La
ridondanza, questa sconosciuta
Nessun
meccanismo è perfetto. Un concetto che abbiamo sentito e detto
in tutte le salse, e che a diversi livelli vuole dire sempre la stessa
cosa: la ridondanza non è un "di più", ma una
necessità. È noto in tutti i contesti in cui si parli di sicurezza, non solo informatica.
Eppure, se guardiamo alla maggioranza dei sistemi di
sicurezza ICT e dei loro componenti, la ridondanza è quasi
completamente assente. Ci sono in realtà alcuni contesti in cui
la ridondanza è in qualche modo un concetto acquisito: è
dove i problemi di sicurezza riguardano la disponibilità, quando
questa si concretizza , in sostanza, in affidabilità. Ad
esempio, l'utilizzo di alimentazioni ridondate, di meccanismi di hot
standby dei sistemi e degli apparati, la configurazione di cammini
alternativi... sono tutti meccanismi destinati ad evitare che l'utente
si trovi "senza servizio" per un guasto; su questo aspetto è
chiara la sensibilità dell'utente, come anche la
responsabilità del "fornitore", sia esso un ISP o il servizio
ICT aziendale. Non che i sistemi abbiano ovunque di questi meccanismi,
ma il conto sulla convenienza o meno di queste protezioni lo capiscono
più o meno tutti; se non ci sono e ci dovrebbero essere, di
solito non è difficile evidenziare il problema. Si tratta in
effetti di un problema di affidabilità, concetto ormai acquisito
da tempo.
Tolto questo, i contesti in cui si parla effettivamente di ridondanza
sono pochi. Per esempio, la "two factor authentication" è una
forma di ridondanza: se un meccanismo fallisce (token rubato o password
scoperta), si spera che l'altro, che è "diverso", resista. Qui
si evidenzia subito un punto importante: per avere ridondanza, la
resistenza di un meccanismo ad un attacco deve essere sostanzialmente
indipendente dalla resistenza dell'altro. Ad esempio, probabilmente il
dover inserire prima un PIN e poi una password di ridondanza ne
aggiunge poca, dato che l'esposizione dell'uno in molti casi comporta
l'esposizione dell'altra, e viceversa.
Dove altro vediamo ridondanza? Quasi da nessuna parte. Eppure quasi
chiunque si occupi di sicurezza, a domanda, risponderà che
è un aspetto fondamentale. Perché allora non si usa? La
prima risposta è quella ovvia: perché la ridondanza
costa. È una considerazione sulla quale c'è ben poco da
dire, se non che il costo andrebbe pesato con la riduzione del rischio,
e in molti casi si vedrebbe che la ridondanza serve... eppure, non
credo che il problema sia tutto qui; in realtà, penso che nella
maggior parte dei progetti non venga nemmeno presa in considerazione,
prima ancora di porsi il problema della convenienza. C'è
innanzitutto una tendenza diffusa a vedere la sicurezza in termini di
funzionalità: se la funzionalità c'è, il problema
è risolto. Al di là delle parole, insomma, il concetto di
ridondanza è tutt'altro che assimilato. Oltretutto, l'ottica
della "funzionalità" perde di vista un altro concetto
fondamentale, che è quello dell'assurance, tanto importante dai
tempi dell'Orange Book fino ai Common Criteria. Ma torniamo alla
ridondanza.

• [Righe]:

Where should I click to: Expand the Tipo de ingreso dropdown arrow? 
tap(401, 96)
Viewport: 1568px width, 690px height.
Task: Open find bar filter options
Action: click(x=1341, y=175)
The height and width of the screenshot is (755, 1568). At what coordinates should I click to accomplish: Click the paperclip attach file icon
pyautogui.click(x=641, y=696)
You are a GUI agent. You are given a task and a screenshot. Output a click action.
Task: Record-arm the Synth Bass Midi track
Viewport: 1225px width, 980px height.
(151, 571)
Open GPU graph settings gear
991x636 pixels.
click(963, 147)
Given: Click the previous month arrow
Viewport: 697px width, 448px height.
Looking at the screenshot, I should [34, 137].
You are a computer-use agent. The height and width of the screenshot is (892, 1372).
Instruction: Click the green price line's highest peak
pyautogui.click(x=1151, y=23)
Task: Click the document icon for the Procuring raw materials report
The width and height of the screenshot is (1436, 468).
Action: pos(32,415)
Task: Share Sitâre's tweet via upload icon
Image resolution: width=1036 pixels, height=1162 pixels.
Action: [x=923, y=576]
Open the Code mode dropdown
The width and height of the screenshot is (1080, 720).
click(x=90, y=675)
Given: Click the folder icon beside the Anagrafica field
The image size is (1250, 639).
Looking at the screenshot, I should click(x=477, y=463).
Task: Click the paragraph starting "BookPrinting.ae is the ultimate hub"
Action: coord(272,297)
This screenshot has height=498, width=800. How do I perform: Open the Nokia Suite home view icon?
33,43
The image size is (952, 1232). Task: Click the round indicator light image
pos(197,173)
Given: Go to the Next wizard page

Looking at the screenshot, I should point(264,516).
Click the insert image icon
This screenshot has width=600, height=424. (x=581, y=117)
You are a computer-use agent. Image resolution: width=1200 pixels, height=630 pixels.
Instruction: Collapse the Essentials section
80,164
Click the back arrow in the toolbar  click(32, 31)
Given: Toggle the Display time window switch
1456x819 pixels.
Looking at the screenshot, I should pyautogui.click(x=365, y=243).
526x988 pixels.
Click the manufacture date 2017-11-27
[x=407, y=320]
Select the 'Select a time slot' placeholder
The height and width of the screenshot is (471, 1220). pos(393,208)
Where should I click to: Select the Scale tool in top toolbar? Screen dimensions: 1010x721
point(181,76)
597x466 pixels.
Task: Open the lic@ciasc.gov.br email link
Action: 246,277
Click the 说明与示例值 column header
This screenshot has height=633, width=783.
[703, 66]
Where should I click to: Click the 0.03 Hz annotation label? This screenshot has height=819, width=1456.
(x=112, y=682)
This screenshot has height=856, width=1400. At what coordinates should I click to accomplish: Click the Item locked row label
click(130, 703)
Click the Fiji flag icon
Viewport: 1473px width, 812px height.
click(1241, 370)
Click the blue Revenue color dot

• [Consegne]:
1. Nel testo sulla ridondanza, perché chiedere prima un PIN e poi una password aggiunge poca ridondanza?
2. Prosegui il testo sulla ridondanza a partire dal punto in cui si interrompe.

• [Soluzioni]:
1. Perché l'esposizione dell'uno in molti casi comporta l'esposizione dell'altra, e viceversa.

2.
È chiaro che un'ottica basata sulle funzionalità è
facile da criticare, specialmente laddove sono note le tecniche per
aggiungere ridondanza (ad esempio la famosa "difesa in
profondità" delle reti), dato che è l'antitesi di quello
che la teoria della sicurezza indica. Mi vorrei però concentrare
su due aspetti che mi sembrano più interessanti: la finta
ridondanza ed i contesti in cui l'assenza di ridondanza è data
sostanzialmente per scontata.
Capita infatti ogni tanto che apparentemente ci sia della ridondanza in
qualche meccanismo di sicurezza, ma ad un'analisi più attenza
questa ridondanza di fatto manchi. I casi banali sono molti, ad esempio
più firewall in serie, realizzati con prodotti simili e
configurati dalla stessa persona: è probabile che le
vulnerabilità e gli errori di configurazione dell'uno siano
vulnerabilità ed errori anche nell'altro, e quindi di fatto
l'indipendenza e quindi la ridondanza non ci siano. Un discorso simile
vale per una configurazione in cui un firewall (senza deep content
inspection) sia posto davanti a un server Web, e sul server sia
installato un prodotto IPS che controlla il traffico HTTP. In questo
caso, ognuno dei due strumenti affronta problemi diversi, e il
fallimento dell'uno non è coperto dai meccanismi dell'altro: se
il firewall fallisec ad esempio, potrebbe venire esposto un servizio di
amministrazione del server, che non è coperto dall'IPS.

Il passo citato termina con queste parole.